It was the perfect ambush. Barely 20 seconds had registered on the clock, so effectively Barcelona were a third of a minute into their defence of the 2011 European Cup. And they were at home, at Camp Nou, against the club the Catalan giants were on well their way to eclipsing as the most successful in the Uefa Champions League this century.
But AC Milan had something to surprise Barcelona, a brilliant soloist with an astonishing turn of speed, a smooth, elegant stride, and a coolness in his finishing that even Lionel Messi would be obliged to admire.
Alexandre Pato’s goal that night in Catalonia is as compelling to watch now as it was to be there that September evening. Some of its beauty comes from the way he streaks clear, jet-propelled, from Sergio Busquets, with such an unruffled confidence. He had taken possession close to the halfway line. Nobody else touched the ball between then and his scoring the opening goal 24 seconds in.

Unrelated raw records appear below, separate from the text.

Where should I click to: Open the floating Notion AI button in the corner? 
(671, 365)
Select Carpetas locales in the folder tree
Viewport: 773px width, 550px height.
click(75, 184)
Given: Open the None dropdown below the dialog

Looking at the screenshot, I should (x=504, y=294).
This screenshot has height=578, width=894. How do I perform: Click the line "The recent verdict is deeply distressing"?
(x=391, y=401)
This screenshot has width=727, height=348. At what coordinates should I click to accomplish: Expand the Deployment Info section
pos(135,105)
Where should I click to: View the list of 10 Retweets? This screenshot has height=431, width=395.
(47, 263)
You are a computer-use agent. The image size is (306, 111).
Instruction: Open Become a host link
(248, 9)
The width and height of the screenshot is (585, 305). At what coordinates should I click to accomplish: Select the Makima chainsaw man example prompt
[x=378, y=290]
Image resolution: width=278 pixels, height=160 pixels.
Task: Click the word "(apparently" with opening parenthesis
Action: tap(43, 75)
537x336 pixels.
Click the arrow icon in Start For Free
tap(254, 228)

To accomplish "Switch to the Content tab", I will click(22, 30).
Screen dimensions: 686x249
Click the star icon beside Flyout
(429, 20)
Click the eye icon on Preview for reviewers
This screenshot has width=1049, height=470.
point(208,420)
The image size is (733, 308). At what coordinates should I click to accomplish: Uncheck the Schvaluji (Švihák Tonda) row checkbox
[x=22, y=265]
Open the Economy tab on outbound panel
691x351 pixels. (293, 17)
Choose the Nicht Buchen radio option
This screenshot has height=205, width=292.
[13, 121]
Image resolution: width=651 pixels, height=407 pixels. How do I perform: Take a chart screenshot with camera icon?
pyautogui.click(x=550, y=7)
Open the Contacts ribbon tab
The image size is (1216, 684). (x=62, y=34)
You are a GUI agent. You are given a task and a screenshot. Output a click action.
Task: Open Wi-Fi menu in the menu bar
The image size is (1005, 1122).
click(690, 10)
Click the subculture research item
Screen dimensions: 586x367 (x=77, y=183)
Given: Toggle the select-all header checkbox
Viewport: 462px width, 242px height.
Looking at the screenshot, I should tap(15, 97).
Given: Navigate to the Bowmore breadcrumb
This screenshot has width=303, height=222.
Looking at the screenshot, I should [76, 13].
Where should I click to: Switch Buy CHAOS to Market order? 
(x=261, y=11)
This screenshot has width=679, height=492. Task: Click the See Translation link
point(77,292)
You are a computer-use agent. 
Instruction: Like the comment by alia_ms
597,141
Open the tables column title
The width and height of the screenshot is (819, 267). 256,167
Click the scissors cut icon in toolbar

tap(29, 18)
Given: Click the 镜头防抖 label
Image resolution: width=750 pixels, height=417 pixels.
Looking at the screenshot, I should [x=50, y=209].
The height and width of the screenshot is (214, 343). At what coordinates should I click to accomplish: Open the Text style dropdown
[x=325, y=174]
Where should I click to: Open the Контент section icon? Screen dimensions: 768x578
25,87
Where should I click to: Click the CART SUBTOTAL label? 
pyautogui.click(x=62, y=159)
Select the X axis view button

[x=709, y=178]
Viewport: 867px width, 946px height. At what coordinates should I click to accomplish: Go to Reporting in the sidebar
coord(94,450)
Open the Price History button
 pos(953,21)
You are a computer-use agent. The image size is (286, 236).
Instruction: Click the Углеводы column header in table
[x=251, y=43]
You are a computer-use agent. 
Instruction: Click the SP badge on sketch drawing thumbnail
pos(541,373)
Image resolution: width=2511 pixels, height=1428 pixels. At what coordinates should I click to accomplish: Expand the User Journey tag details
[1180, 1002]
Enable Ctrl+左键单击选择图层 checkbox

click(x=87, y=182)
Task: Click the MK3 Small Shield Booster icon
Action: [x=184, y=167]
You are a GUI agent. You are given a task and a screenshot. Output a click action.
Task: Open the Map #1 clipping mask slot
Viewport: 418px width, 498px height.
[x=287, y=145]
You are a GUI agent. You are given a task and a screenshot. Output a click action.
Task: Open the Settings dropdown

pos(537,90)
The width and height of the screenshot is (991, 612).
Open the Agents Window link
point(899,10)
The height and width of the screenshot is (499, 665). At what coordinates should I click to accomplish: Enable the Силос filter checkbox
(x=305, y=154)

That was the Pato Milan hoped to see far more often: uninhibited, supremely confident, mature beyond his years. But within a month of that that wonder goal he was injured, yet another muscular problem keeping out for a period of several weeks. It was to be a familiar story of his stop-start adventure in Italy, which began when he signed for Milan even before his 18th birthday, having made his name with Internacional in his native Brazil, and ended barely a year after that night in Barcelona, when he left European club football, age 22.
Pato is now back in Europe, on loan at Chelsea from Corinthians, and few signings made in the winter window look as intriguing.
There’s the position of Chelsea, a club who throughout the years of Roman Abramovich’s ownership have been almost obsessively drawn to the idea of hiring the brightest young Brazilian talents. They have often been snubbed by Ronaldinho, Kaka, Robinho – when he had status – and by Neymar.
Pato may not have the cachet of the three on that list who have made the Ballon d’Or podium, but at one point it was forecast of him that he would.
Where did the potential derail? Certainly, the repeated injuries interrupted Pato’s progress, and meant he struggled to gain momentum in his Milan career, and indeed with Brazil, well before Neymar’s emergence, imagined it might be Pato who would be the poster-boy for their own World Cup in 2014.
He did not make the squad.
Pato was back playing in Brazil’s Serie A, not Italy’s by then.
At Milan he only once played more than 30 matches in a league season during his five campaigns spent there.
When fit he had a sound goalscoring record in a tough league for strikers.
In Brazil with Corinthians, and then on loan at Sao Paulo, he has also had spells of good form.
“He could simply have stayed there in Brazil,” Chelsea’s interim manager, Guus Hiddink points out, “but he was brave to come here, to English football, where the tempo is high and there is less time and space on the ball. You must respect that decision.”
Hiddink has spent the past four days assessing Pato’s readiness to contribute to Chelsea’s busy week ahead, with matches at Watford on Wednesday and against Manchester United on Sunday, and said the player, whose representatives aggressively pursued options in England ahead of the January transfer period, can reboot his career and make good on the promise glimpsed when he was among his country’s most exciting prodigies.
At 26, there is no reason to believe his turn of speed should be eroded, nor the nimble way he can, at his best, turn out of trouble, head up, and size up his shooting angles quickly and with impressive calmness.
“I am curious to see him on the pitch,” Hiddink said.
Milan, his former patrons, will have the same curiosity, as will anybody who recalls Pato’s sweet, speedy goal at Camp Nou from four seasons back.